The letters were written at a time in history when the world was in conflict and young men like Henry joined the Army to make a difference. He joined before the war and was stationed at the Presidio in San Francisco, where he met his wife, Madeline. Shortly after the letters begin, he is shipped off to war, leaving his wife and unborn baby in California.
The letters tell of a dream Henry had of building a life and a family. Of coming back to the United States, and living out the American dream. For a young man from a small town in Louisiana, all he wished for was a family of his own. The war would not afford him that.
Join Henry as we hear about his hopes, dreams, and frustrations during this four-year battle for his life and country.
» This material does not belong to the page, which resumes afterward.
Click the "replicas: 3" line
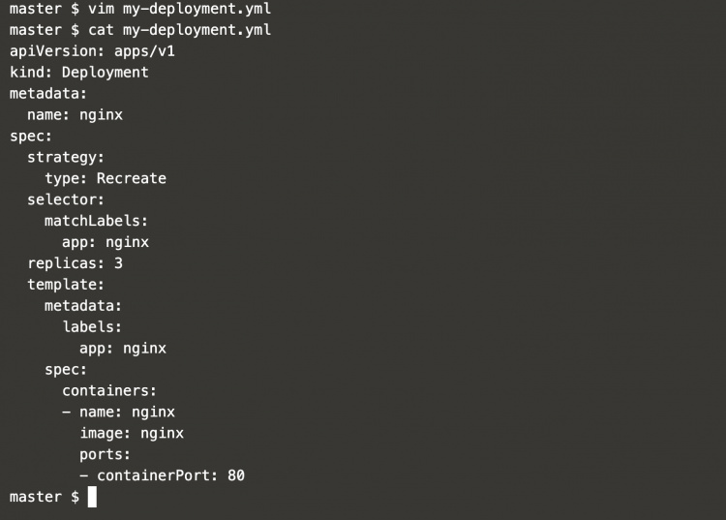Screen dimensions: 726x520 tap(75, 263)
Henry Carroll Brewer was born in 1918 in Simpson, Louisiana. Henry was a sergeant in the 30th Infantry for the United States of America in World War II and died in 1944 in France fighting for his country. Henry fell in love with an Oakland girl, Madeline Aguiar, about 1940. These letters not only tell of their love affair but of the life he wanted to have with her that was unfortunately cut short due to war.
The following is an excerpt from a letter just after he was told they were going overseas to war.
January 19, 1942
I will write although I haven’t got any letter but I can always write the one I love. I know it’s hard for you to pass away these lonely Sundays. God only knows how much I would like to see you.
Madeline, gosh, they are killing themselves around here. Two soldiers killed themselves last night. Too bad. I may be crazy, but Darling, you need not worry about that. Long as you are waiting for me, Darling. If only I could hold you in my arms. Little Bit, kiss me. If I could only see your hair when it’s combed out.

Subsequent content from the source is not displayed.